Head of Television Brad Winderbaum told Brandon Davis that the series picks up immediately where audiences last saw White Vision, noting how the character "didn't come out of that experience the killer robot he went into it as:"
"If you remember the end of 'WandaVision,' you learn that Vision's body was reconstructed by SWORD, and he invades Westview, and he doesn't come out of that experience the killer robot he went into it as. And we pick him up right where we left him...and going on a quest of sorts."
Showrunner Terry Matalas echoed that VisionQuest must honor the emotional and thematic groundwork laid by the original series, especially the iconic "Ship of Theseus" exchange that defined Vision's identity crisis:
"'WandaVision' is one of my most favorite things ever. I just love 'WandaVision.' My kid watches [it]. We've watched it probably about three times now. And that White Vision and Hex Vision scene, the Ship of Theseus scene is just... It's one of the great television moments. And so, it has to be as good. There's a lot of pressure that it has to be as good."
He explained that the new series is "very much a direct sequel to WandaVision," driven by the pressure to match the brilliance of what came before:
"It ties in directly to 'WandaVision.' It's very much a direct sequel to 'WandaVision,' but the end of the trilogy of the piece, for sure. But it is very much related to WandaVision."
Bettany also stressed to Screen Rant's Liam Crowley that while VisionQuest completes the trilogy, it still carves out its own identity, noting that it "feels redolent of those shows but is absolutely its own thing:"
"I think it feels redolent of those shows but is absolutely its own thing. I think that Terry Matalas, our fearless leader, and showrunner, and visionary, came up with a great story, and that's what keeps me coming back, is if the stories are compelling.
To me, at least, I feel like there's a chance they'll be compelling to somebody else. It's, for sure, reminiscent and part of that trilogy, but it's also very much got its own DNA."
While VisionQuest is rooted in Disney+, its cast pulls heavily from the MCU's earlier eras, bringing back characters whose roots stretch far beyond WandaVision. Bettany is joined by returning performers like James Spader as Ultron, Emily Hampshire as EDITH, James D'Arcy as JARVIS, Orla Brady as FRIDAY, and even Tony Stark's old robot DUM-E. The crucial casting that links the trilogy is Ruaridh Mollica as Thomas Shepherd (Tommy Maximoff), which is a deep connection to both WandaVision and Agatha All Along.
How VisionQuest Will Wrap up the WandaVision Trilogy
Tommy Maximoff has quietly become the thread stitching the entire WandaVision trilogy together, making him the clearest emotional throughline from that first series to Agatha All Along and now VisionQuest.
From the start, Wanda's story revolved around her children, and that continued in Doctor Strange in the Multiverse of Madness, where Tommy and Billy were the key reason she became the villainous Scarlet Witch.
Both twins were believed to have gone forever when the Hex collapsed.

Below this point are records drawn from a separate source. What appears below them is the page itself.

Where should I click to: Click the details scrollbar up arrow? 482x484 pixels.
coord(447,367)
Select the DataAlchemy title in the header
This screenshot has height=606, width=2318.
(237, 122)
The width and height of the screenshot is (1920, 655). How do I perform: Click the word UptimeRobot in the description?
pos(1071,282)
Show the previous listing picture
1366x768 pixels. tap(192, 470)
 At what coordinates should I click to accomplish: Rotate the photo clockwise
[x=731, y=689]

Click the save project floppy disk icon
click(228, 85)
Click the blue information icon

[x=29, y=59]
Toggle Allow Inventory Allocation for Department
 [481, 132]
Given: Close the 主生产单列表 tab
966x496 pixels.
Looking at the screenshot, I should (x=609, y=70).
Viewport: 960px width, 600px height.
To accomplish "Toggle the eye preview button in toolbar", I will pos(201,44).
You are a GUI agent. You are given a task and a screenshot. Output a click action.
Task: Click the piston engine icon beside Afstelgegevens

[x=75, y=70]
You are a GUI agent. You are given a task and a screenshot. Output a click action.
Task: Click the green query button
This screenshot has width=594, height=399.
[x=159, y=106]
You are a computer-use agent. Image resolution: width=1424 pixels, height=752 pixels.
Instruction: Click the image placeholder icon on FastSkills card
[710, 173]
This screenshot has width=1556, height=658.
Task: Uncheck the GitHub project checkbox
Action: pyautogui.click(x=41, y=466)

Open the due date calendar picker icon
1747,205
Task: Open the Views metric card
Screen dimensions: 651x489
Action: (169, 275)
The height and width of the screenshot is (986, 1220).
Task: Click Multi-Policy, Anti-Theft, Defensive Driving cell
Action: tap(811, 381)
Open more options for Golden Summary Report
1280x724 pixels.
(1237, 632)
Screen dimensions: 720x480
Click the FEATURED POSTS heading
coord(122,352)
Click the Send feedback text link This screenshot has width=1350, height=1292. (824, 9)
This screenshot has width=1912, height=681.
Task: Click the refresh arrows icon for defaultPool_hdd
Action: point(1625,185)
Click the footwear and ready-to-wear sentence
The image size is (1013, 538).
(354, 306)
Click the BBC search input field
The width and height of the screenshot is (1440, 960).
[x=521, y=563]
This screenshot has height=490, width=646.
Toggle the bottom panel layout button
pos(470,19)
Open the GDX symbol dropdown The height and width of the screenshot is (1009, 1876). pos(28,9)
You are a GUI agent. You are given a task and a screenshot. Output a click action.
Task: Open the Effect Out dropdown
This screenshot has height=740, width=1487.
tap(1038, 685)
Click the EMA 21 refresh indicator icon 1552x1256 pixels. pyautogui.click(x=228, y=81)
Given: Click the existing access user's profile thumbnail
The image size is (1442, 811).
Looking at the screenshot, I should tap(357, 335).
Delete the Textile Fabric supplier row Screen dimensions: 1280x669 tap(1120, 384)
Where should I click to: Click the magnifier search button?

However, Marvel kept finding ways to bring them back, first as alternate-reality children in Multiverse of Madness and then as reincarnated teens in Agatha All Along.
Billy's return in Agatha, played by Joe Locke, directly set up Tommy's resurrection, as Billy sensed his brother's disembodied soul and set out to find him. VisionQuest plans to pay off that setup by introducing Mollica as the older Tommy, marking the character's first step toward becoming Speed in the main MCU timeline.